The Energy Efficiency Directive (EED) – sets ambitious targets for the member states to reduce their energy consumption.


Besides the actions taken inside the EU, the union is also paying attention to the products and materials from outside. Imported products need to lower their carbon footprint which notation has led to the development of the CBAM, Carbon Border Adjustment Mechanism. It ensures that the products and materials entering the European Union are in unison with the ones from inside and that the import of carbon-positive steel is heavily restricted. This, in turn, drives the companies inside the union to find more sustainable suppliers.

Thanks to the legislation, the EU market is a frontrunner in low-carbon steel. What is done inside the EU also gives a push to other markets such as China and the US – the global market will slowly change.

In addition to regulations and standards, the EU offers its member states and companies in the trading area various incentives that make everyday life easier and gently guide them in the right direction - not with a stick but with a carrot.
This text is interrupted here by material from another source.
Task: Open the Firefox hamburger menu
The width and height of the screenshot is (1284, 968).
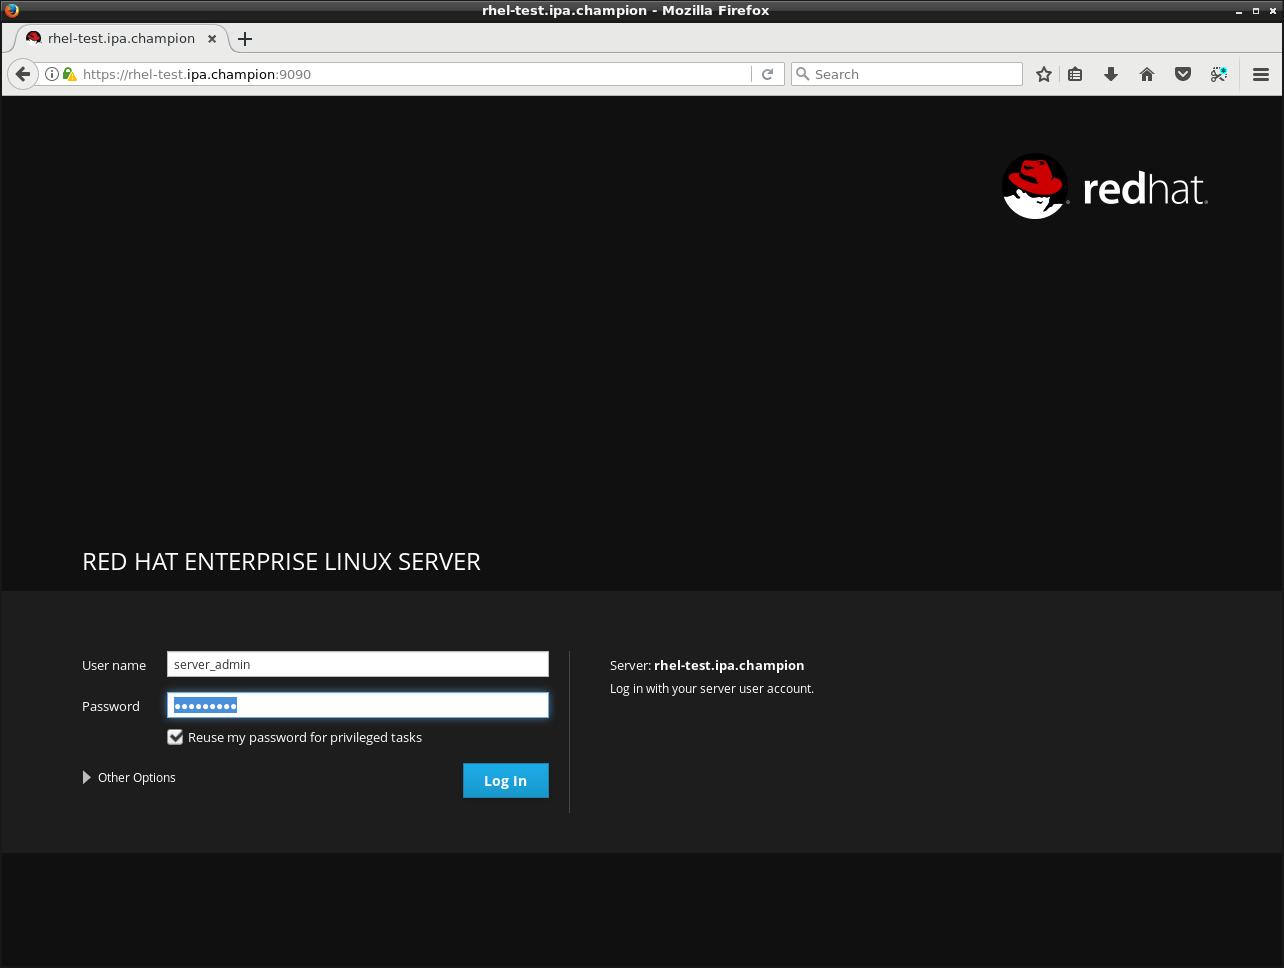Action: 1261,74
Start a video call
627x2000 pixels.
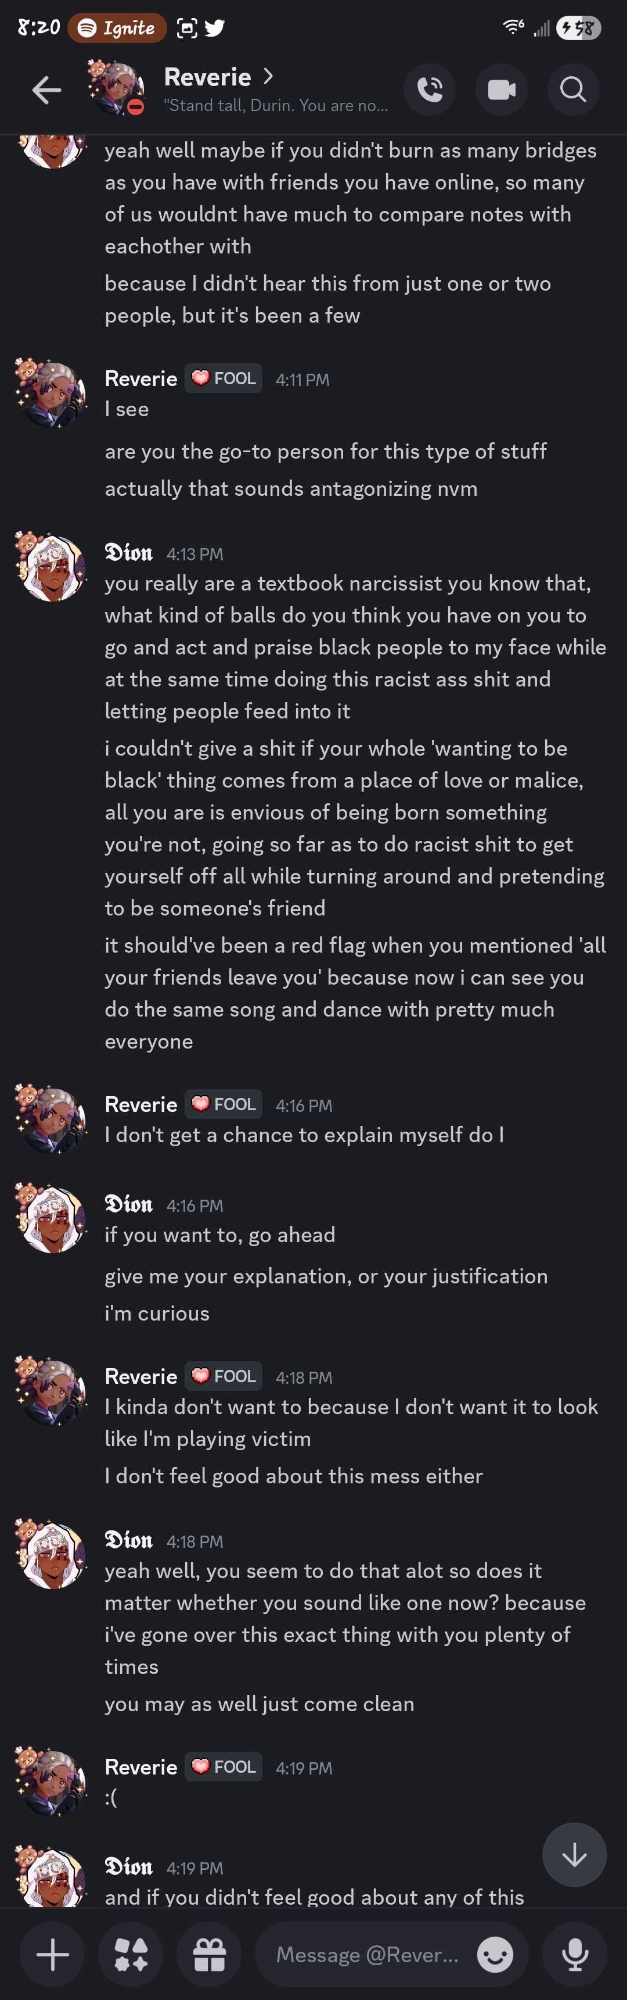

The incentives also enable the environmental efforts of small companies, although they may not be enough to change the overall direction of the industry.

Peikko already complies with the most common regulations in the construction industry and meets industry requirements, which serves as a basis for new innovations and enables development and continuous improvement. Peikko’s products and manufacturing units have EPDs as standard, and they are third-party verified as required by ISO 14025 Type III EPDs.


Go the extra mile – forerunners lead the industry

A forerunner is the one who shows the way and creates something new. The prerequisite for being a pioneer is that the basics are already in order. Those companies that adopt regulations and standards as part of their operations only out of necessity will also act as followers in the development of the industry.


We in the building industry need to be innovative in creating solutions that are good for people, economical, and yet ecological. We need to provide products and solutions that greatly improve the sustainability of buildings during their whole life cycle. In addition, by providing our customers with products manufactured by using recycled raw materials with lower CO2 emissions in the process, even challenging environmental targets can be achieved sooner than expected.